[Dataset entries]

-*-*-

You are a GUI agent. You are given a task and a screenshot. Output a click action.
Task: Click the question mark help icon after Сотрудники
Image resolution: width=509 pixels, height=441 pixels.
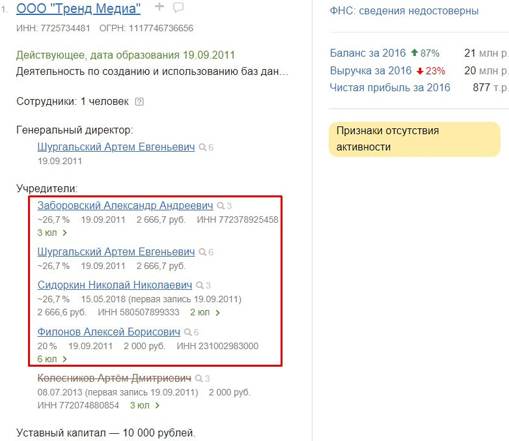pos(139,102)
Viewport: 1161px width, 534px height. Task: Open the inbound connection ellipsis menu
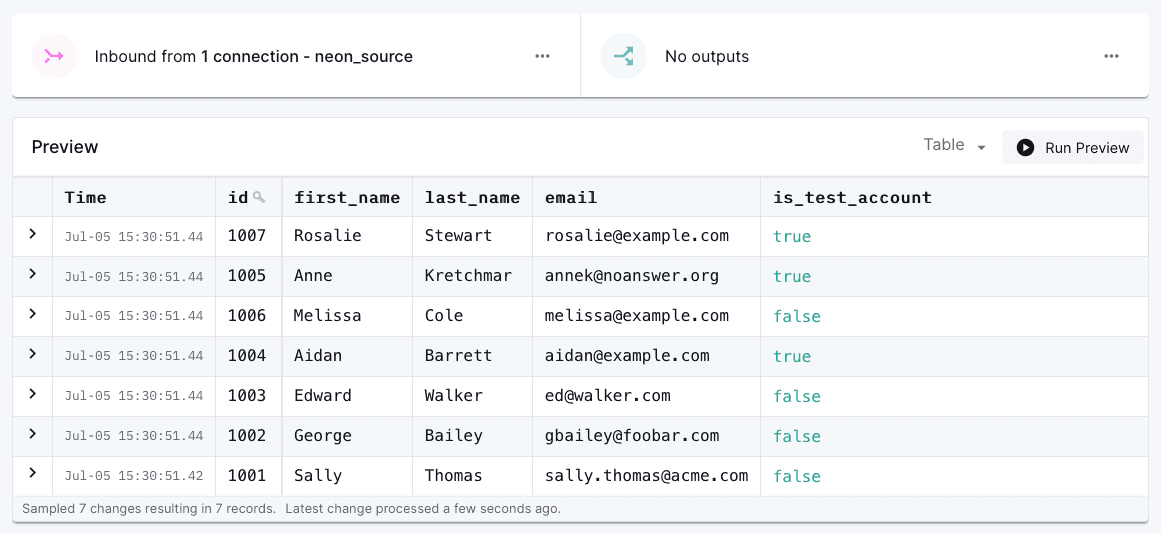542,56
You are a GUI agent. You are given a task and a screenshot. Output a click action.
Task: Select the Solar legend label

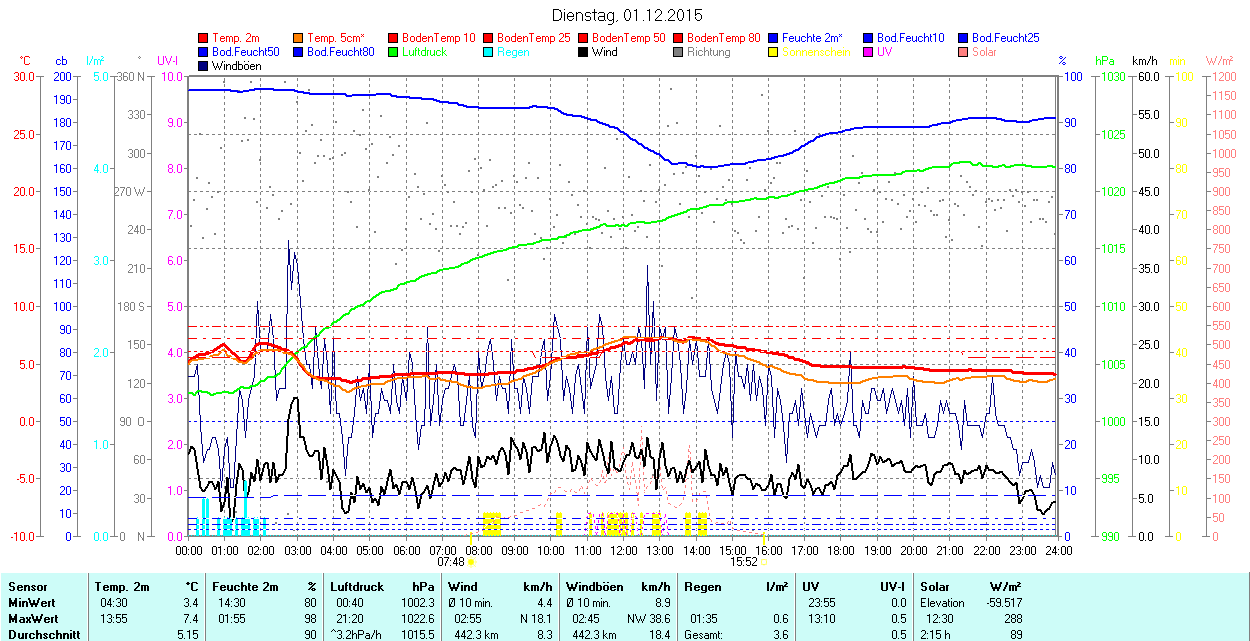(984, 52)
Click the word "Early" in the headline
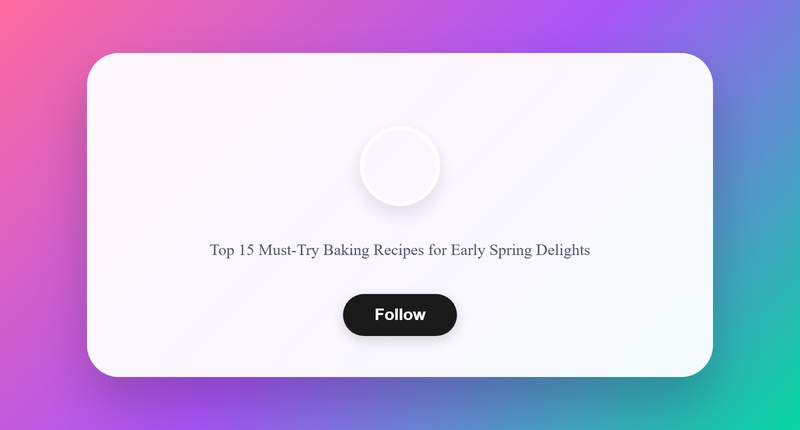Viewport: 800px width, 430px height. pos(468,250)
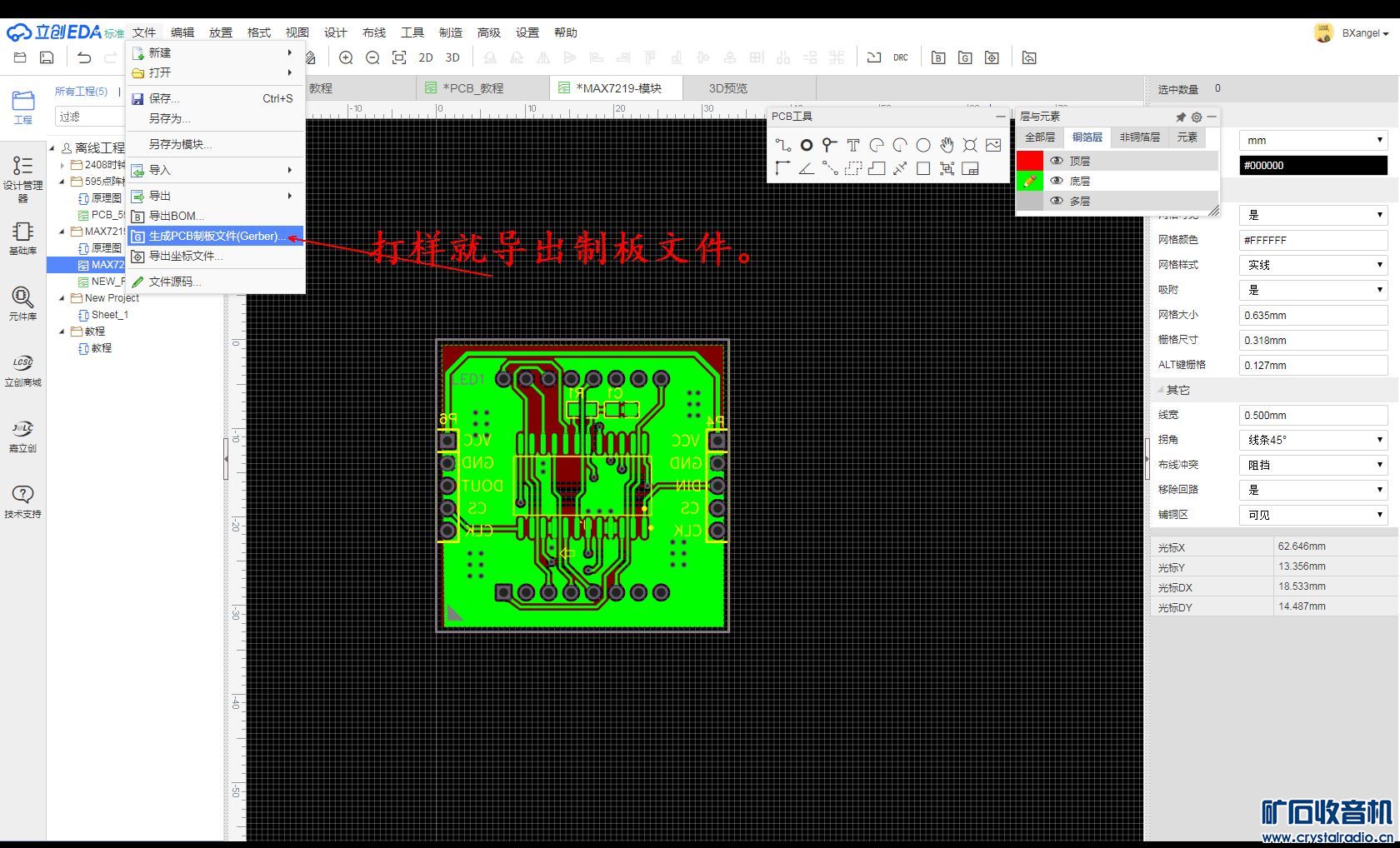Open the 拐角 线条45° dropdown
The height and width of the screenshot is (848, 1400).
pyautogui.click(x=1312, y=440)
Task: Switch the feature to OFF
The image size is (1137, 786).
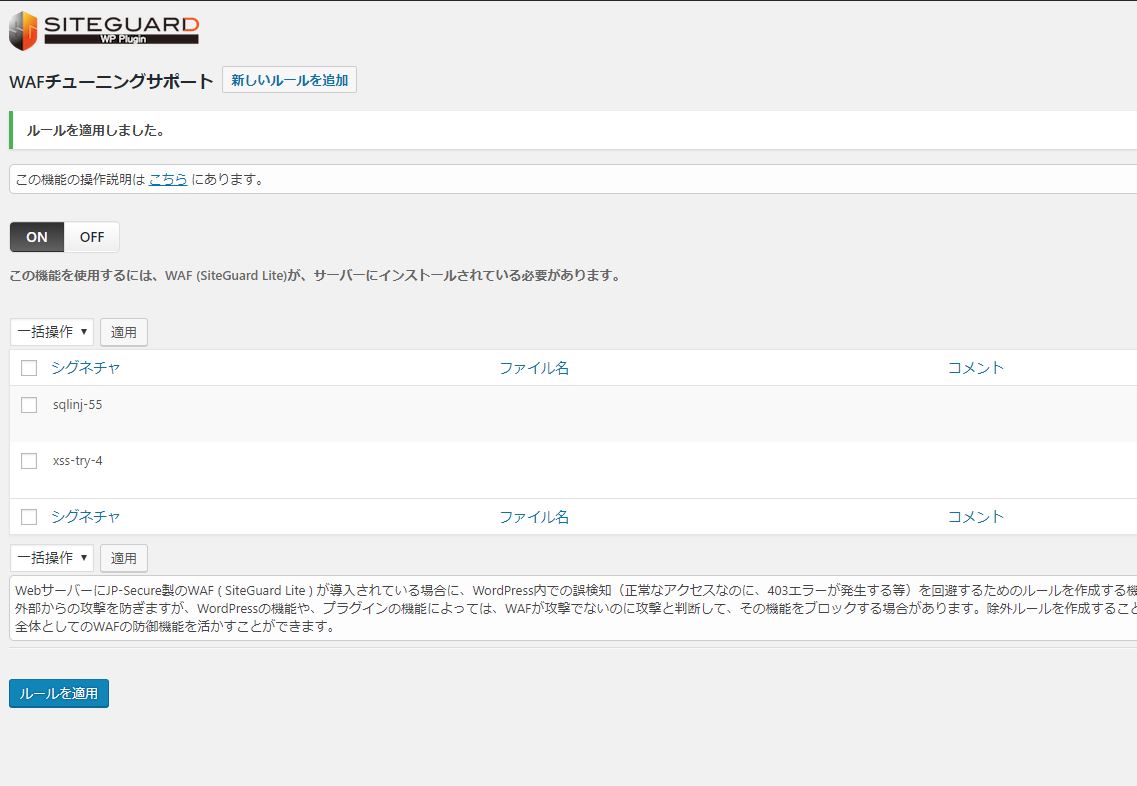Action: click(92, 237)
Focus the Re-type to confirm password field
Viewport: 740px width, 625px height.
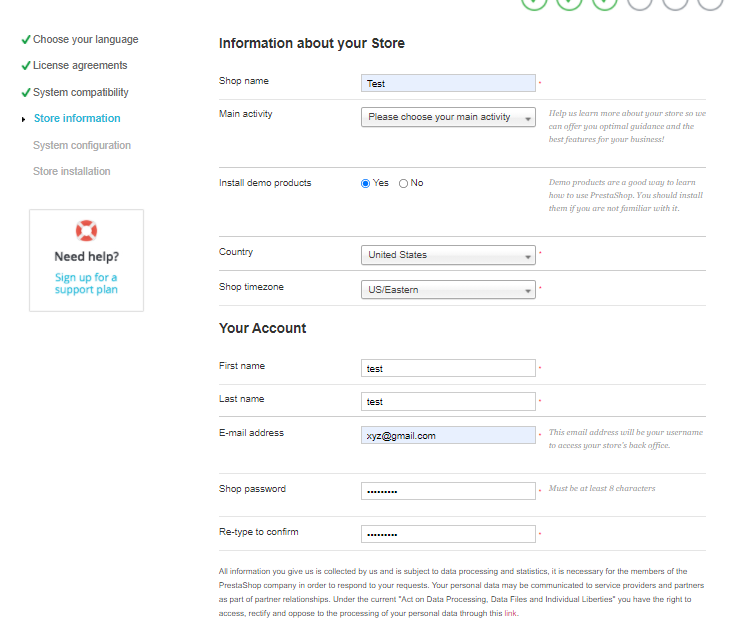(448, 534)
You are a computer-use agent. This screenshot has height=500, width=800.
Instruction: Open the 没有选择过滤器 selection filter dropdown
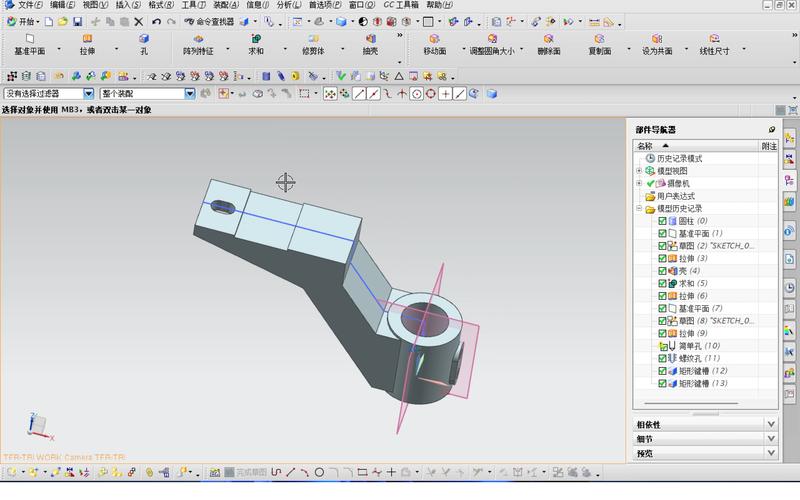tap(88, 94)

-*-*-

__Work item__
Although the records above contain pictures, your copy should give only their text, exactly as written.

__Written reply__
You are a GUI agent. You are given a task and a screenshot. Output a click action.
Task: Click the question mark help icon after Сотрудники
Image resolution: width=509 pixels, height=441 pixels.
pos(139,102)
Viewport: 1161px width, 534px height. Task: Open the inbound connection ellipsis menu
542,56
You are a GUI agent. You are given a task and a screenshot. Output a click action.
Task: Select the Solar legend label

(984, 52)
Click the word "Early" in the headline
Viewport: 800px width, 430px height. pos(468,250)
Open the 拐角 线条45° dropdown
The height and width of the screenshot is (848, 1400).
pyautogui.click(x=1312, y=440)
Task: Switch the feature to OFF
The image size is (1137, 786).
Action: click(92, 237)
Focus the Re-type to confirm password field
Viewport: 740px width, 625px height.
(448, 534)
You are a computer-use agent. This screenshot has height=500, width=800.
Instruction: Open the 没有选择过滤器 selection filter dropdown
tap(88, 94)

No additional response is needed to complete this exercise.